Bigger is not better. It actually is compensation, just like teenagers driving Firebirds back in the day. And why contemporary art is so large, it is meaningless outside of sterile cavernous environments, which make real art look like postage stamps, even Monet. Where is the color? The form? the utilization of the visual language? Too difficult and time consuming, always easier to go big wiht teh obvious and pawn it off as something new. Being new isnt the point, being good and relevant to all of humanity is. If you are true and observant of life, it will feel new and alive, but that has been brainwahsed out of artistes these days, who seldom leave the soft and cushy environs of the childish artscene and daycare centers of the academies. .
Another Mausoleum to Ego. A tombstone, with all the passion and vitality to match inside. Probably great for parties though. Can meet and go over to the Disney, another colorless, souless lifeless monstrosity of Ego in our time of Excess and Meism. Truly Imperial Clothing. At least the Disney is interesting as sculpture, just not what a building is supposed to be, about what is inside, and the lives of the people who are there and invited in. These places are for an inbred "elite". Who wish to distance themsaelvs from the "riffraff" goal achieved. Flush.

Save the spiritual and truly creative Watts Towers, tear down these sterile Ivories of Ego.

Mr. Broad: put all your money - and paintings - in one (good) basket please.

In an era when so much of what is called important architecture seems gimicky and forced I find the design of the Broad Musuem to be spot on and masterful. The trick is coming up with a design that is highly useful or functional, intellectually stimulating, historic and beautiful all at the same time. The Broad seems almost welcoming and friendly when compared to Disney Hall up the street which as much as I have come to appreciate it's strange novelity and slick configuration still seems rather forbodding and standoffish as well as upfront and plunked down in the middle of nowhere. Ken C. Arnold Santa Monica, Ca

Snarky comments here as usual. I'm not a big fan of the BCAM, but at least I'm reserving my opinion until I actually see this building.

The first thing that came to mind is the Seattle Library, maybe because that also is a cross-hatched structural frame draped over a concrete interior, creating an airy, sky-lit third floor over a concrete "box" in the middle (though I trust the Broad's won't be lipstick red) and an open ground floor.

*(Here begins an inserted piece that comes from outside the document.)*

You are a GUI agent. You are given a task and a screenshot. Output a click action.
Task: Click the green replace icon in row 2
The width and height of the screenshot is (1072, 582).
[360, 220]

I liked the Seattle Library though I heard mixed opinions of how it actually functions as a library. It'll be interesting how this building turns out in that regard as a museum.

Who the hell uses the word snarky? Are Dean and scott twins or graduates at the same art conceptual art school?

I like teh pigeon coop concept i heard earlier, this will be heaven for our friends the sky rats, Guano City..

Storm the Bastilles of empty headed cleverness. Is Smarky the guard dog? Proably a poodle just like the students who will be the only ones who go here, just like MoCA, until the patron partiers show.

If architecture is "frozen music" then the new design for the Broad collection on Grand Avenue is the music of a junior high marching band in rehearsal: one big, loud, thump of a sound. Mr Broad would do better to invest his millions in a trust that would insure the art is seen by as many as possible, for free. Why not renovate an existing older building, thus preserve more valued architecture, instead of competing with Disney Hall in being the most outrageous piece of post modernism? Use the money to help teach art, to bring art to children through traveling shows, to foster new artists? My Renaissance namesakes never built a museum with their name above; instead they placed art in existing or new palaces and finally left it all to the people of Florence. Mr Broad can learn a lot from the Medici, and perhaps then his name will truly mean something in the future. John Medici, Burbank

Nope, never went near an art school, sorry. Just offering my honest opinion that relates to Mr. Knight's original point, that's all.